··· EXCERPT TO READ ···

At the same time, more powerful AI agents are emerging, such as OpenClaw: an open‑source, autonomous AI assistant that runs on the user’s own devices and can be given access to files, email, the browser, and dozens of integrations. It is so powerful that China has already warned banks and public entities not to install OpenClaw on work machines, precisely because of security risks and potential data leaks.


This is where the problem of bad practices, often invisible, comes in. On a daily basis, it is increasingly common to hear people proudly share how they use AI to “shine” at work – pasting internal texts into public chats, entering credentials into external tools or connecting agents like OpenClaw to their inboxes, without thinking about security policies or where the data is stored. The higher that person’s level of access, the greater the risk: confidential information, personal data and intellectual property can be exposed and exploited for malicious purposes, without the company even noticing.


Before deciding whether to buy or build AI, perhaps the most urgent question is another: are we preparing leaders and teams to use AI and agents like OpenClaw with sound security practices, or are we quietly creating a serious risk inside the organization?


Sources: Neuron Expert (2026); Invoca/Agile Brand Guide (2024); Eurostat (2021–2025); AESE Business School & IST (2025); IT Insight (2025); Thenextbigidea (2024); British Chambers of Commerce (2025); reports on OpenClaw and AI agent security (Reuters, Bloomberg, Tom’s Hardware, Mastercard).

··· DATA SECTION ···

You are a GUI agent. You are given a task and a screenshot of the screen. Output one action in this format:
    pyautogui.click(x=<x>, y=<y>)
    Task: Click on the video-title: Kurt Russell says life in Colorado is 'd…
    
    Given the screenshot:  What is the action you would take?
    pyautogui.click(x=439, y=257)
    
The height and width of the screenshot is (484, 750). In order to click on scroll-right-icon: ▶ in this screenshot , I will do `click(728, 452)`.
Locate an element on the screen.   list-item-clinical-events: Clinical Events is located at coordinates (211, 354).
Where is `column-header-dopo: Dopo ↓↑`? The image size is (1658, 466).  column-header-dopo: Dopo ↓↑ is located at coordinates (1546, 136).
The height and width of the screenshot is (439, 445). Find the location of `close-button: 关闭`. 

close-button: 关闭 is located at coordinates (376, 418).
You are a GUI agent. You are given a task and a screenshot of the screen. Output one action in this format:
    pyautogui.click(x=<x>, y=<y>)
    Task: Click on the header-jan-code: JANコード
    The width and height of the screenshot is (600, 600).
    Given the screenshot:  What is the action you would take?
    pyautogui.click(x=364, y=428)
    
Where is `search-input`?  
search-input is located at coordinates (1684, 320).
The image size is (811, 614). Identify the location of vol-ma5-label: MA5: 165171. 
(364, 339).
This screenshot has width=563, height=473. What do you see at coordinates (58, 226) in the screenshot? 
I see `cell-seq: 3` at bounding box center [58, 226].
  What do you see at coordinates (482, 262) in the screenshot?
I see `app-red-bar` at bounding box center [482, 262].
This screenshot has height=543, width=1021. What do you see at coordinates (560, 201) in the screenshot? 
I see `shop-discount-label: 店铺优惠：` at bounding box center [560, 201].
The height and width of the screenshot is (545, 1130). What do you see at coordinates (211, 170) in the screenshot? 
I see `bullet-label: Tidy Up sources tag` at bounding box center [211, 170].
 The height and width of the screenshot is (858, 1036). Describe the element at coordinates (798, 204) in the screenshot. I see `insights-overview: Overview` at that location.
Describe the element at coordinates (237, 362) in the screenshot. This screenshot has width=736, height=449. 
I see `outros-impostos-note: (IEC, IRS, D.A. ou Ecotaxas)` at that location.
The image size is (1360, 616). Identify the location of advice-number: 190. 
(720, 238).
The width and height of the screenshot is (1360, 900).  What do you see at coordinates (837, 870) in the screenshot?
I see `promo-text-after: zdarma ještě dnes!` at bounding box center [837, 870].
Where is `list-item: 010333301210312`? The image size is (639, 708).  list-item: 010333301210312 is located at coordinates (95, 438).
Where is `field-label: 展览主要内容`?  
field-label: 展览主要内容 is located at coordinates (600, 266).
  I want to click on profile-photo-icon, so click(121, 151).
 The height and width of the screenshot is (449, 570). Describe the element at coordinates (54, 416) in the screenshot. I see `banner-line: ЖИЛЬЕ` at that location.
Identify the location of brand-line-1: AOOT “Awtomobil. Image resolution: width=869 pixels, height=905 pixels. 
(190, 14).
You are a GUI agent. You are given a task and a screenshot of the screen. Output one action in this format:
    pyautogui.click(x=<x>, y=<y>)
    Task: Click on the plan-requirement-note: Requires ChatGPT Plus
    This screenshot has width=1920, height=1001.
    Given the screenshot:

···

PROBLEM TO WORK ON: Could you copy out the passage on AI agents and workplace security word for word, starting with "This is where" and going on through "company even noticing."?

EXERCISE OUTPUT:
This is where the problem of bad practices, often invisible, comes in. On a daily basis, it is increasingly common to hear people proudly share how they use AI to “shine” at work – pasting internal texts into public chats, entering credentials into external tools or connecting agents like OpenClaw to their inboxes, without thinking about security policies or where the data is stored. The higher that person’s level of access, the greater the risk: confidential information, personal data and intellectual property can be exposed and exploited for malicious purposes, without the company even noticing.